Marketers aren’t afraid of iterative, multivariate tests, yet we often stop when we get to the first thing that works. This habit does help us execute faster, but it begs the question: “What could happen if we didn’t stop at the first good idea?”

In his book “Six Thinking Hats”, Edward DeBono, a world-renowned physician, psychologist, author, and inventor, created a method for creative group brainstorming involving six colored hats. His "Six Thinking Hats" provides a means for groups to brainstorm in a detailed and cohesive way, and in doing so for a team to think together more effectively. In a nutshell, this tool helps eliminate the common failure points of brainstorming. The “hats”, metaphorically worn by group participants, aid individuals in addressing problems from a variety of angles, and focusing individuals on how they approach problem solving. In this way, a “bad idea” isn’t shot down because such an idea often leads to new thinking and a better solution. A “good idea”is realized precisely because the “bad idea” spawned divergent thinking.

Though DeBono’s Six Thinking Hats is a helpful tool for any team, the principle of learning from mistakes or bad ideas is ultimately more valuable than the simplified approach of testing merely the first good idea. Failure isn’t final, but it is crucial for sustained success.

How to Fail Better

To help your team of marketers objectively consider how to apply these principles, ask your team these questions:

“Is our marketing team judged more by what doesn’t work or by what does work?”

“How can we create more minimally viable deliverables to test the validity of our assumptions about the value of our complex, time-consuming deliverables so that our big efforts yield better results?”

“Do we need to put a better team brainstorming process in place to keep from stopping ourselves at the first good idea?”

“What threshold can we, or our leaders, accept as a good ‘failure rate’?”

Your marketing team faces the challenge of producing better results.

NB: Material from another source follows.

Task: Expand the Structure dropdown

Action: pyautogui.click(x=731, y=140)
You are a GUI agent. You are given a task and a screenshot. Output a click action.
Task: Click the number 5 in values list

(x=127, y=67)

Hands down, the best way to do that is to build a sustainable, fast process for testing theories and building the systems to iterate quickly and measure results for comparison.

The question isn’t if your marketing team needs to test more frequently, but how you and your team can create small, minimally viable deliverables faster, test quickly and often, and create better deliverables and not merely more deliverables. We’ll never get away from needing to create big, complex deliverables and manage those projects through to completion. We can, however, do a far better job at testing the components of these large projects along the way to deliver better results.